10. En l’espèce, M. B, né le 20 novembre 1977 à Khouribga (Maroc), de nationalité marocaine, est entré en France le 16 janvier 2013 sous couvert d’un visa de type D portant la mention « regroupement familial » valable du 2 janvier 2013 au 2 avril 2013. Il a ensuite bénéficié de titres de séjour portant la mention « vie privée et familiale » dont le dernier était valable jusqu’au 22 avril 2022. Il est marié depuis le 10 mai 2022 avec Mme A, de nationalité marocaine, pour qui il a déposé le 12 août 2022 une demande de regroupement familial, rejetée postérieurement à la date de l’arrêté attaqué. Il est sans enfant et ne se prévaut d’aucun autre lien, notamment privé ou familial, sur le territoire français. Il ne justifie d’aucune insertion sociale particulière. Enfin, M. B n’est pas dénué de tout lien, notamment familial, au Maroc où résident son épouse et ses parents et où il a vécu jusqu’à l’âge de 35 ans. Dans ces conditions, quand bien même M. B justifie d’une certaine insertion professionnelle, la décision en litige n’a pas porté une atteinte disproportionnée au droit du requérant de mener une vie privée et familiale normale.
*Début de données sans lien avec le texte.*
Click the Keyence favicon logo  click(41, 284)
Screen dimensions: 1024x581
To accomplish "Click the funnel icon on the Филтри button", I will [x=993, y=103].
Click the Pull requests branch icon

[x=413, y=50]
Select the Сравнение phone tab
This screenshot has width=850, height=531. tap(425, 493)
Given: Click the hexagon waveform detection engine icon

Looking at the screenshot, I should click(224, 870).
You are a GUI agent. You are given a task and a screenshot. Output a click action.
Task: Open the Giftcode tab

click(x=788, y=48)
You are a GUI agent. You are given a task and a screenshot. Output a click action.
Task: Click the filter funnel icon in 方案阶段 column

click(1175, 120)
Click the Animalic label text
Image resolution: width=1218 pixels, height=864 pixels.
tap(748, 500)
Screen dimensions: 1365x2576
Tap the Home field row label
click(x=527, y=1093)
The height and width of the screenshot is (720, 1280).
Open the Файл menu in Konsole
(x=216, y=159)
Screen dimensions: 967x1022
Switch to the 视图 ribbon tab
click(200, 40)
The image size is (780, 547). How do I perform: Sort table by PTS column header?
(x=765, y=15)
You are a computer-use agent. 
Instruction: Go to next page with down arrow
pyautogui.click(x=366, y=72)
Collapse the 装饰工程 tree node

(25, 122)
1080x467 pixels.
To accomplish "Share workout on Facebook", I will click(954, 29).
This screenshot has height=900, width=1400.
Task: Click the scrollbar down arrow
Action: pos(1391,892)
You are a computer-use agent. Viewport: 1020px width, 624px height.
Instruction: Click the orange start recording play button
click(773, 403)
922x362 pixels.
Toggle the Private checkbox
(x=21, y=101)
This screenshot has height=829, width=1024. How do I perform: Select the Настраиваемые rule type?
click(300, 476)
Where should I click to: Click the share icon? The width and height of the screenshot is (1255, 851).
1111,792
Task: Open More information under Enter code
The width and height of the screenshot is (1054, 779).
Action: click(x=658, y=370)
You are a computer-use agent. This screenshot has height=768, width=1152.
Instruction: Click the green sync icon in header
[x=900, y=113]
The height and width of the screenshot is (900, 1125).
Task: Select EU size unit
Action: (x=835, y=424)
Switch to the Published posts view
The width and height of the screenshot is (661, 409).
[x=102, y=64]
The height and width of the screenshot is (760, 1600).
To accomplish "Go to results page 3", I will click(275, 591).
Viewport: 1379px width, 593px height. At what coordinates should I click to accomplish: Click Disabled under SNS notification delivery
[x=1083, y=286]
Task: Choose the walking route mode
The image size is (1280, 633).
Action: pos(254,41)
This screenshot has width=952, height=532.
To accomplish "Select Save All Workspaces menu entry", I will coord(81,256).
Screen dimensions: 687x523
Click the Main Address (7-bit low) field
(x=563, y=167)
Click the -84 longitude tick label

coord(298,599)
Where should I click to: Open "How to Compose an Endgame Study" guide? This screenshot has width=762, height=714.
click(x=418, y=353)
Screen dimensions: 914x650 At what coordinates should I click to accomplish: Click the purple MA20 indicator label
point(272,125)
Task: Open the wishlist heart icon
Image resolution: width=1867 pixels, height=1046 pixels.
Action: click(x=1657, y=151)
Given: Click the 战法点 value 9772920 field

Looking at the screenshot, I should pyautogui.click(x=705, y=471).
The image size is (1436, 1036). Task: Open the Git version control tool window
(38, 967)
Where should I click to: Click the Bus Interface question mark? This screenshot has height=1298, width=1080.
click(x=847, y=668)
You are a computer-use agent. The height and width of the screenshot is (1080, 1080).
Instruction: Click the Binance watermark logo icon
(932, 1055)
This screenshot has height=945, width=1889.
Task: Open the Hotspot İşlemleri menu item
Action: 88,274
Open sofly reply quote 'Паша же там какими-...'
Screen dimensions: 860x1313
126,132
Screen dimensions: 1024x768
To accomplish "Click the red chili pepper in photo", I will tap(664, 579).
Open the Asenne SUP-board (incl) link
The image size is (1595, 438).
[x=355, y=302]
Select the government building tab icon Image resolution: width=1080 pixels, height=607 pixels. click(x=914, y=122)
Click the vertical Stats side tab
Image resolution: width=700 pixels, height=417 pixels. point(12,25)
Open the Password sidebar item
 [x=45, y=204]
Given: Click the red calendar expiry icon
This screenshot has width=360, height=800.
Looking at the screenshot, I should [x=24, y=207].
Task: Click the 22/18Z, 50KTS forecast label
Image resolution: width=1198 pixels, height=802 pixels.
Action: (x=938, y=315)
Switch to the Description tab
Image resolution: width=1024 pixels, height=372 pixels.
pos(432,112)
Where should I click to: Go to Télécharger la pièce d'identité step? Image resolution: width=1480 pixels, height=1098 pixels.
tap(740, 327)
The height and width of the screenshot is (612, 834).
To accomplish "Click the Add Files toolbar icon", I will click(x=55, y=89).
Par suite, le moyen tiré de la méconnaissance des stipulations de l’article 8 de la convention européenne de sauvegarde des droits de l’homme et des libertés fondamentales doit être écarté.
11. Il résulte de ce qui précède, sans qu’il soit besoin d’examiner la fin de non-recevoir opposée par le préfet du Nord, que les conclusions à fin d’annulation présentées par M. B doivent être rejetées. Par voie de conséquence, les conclusions à fin d’injonction sous astreinte et celles présentées au titre des articles L. 761-1 du code de justice administrative et 37 de la loi du 10 juillet 1991 doivent l’être également.
D E C I D E :
Article 1er : La requête de M. B est rejetée.
Article 2 : Le présent jugement sera notifié à M. C B et au préfet du Nord.
Copie en sera adressée pour information au ministre d’Etat, ministre de l’intérieur.
Délibéré après l’audience du 10 juin 2025, à laquelle siégeaient :
M. Fabre, président,
Mme Monteil, première conseillère,
M. Lemée, conseiller.
Rendu public par mise à disposition au greffe le 1er juillet 2025.
Le rapporteur,
Signé
M. LEMEE
Le président,
Signé
X. FABRE
Le greffier,
Signé
A. DEWIERE
La République mande et ordonne au préfet du Nord en ce qui le concerne ou à tous commissaires de justice à ce requis en ce qui concerne les voies de droit commun, contre les parties privées, de pourvoir à l’exécution de la présente décision.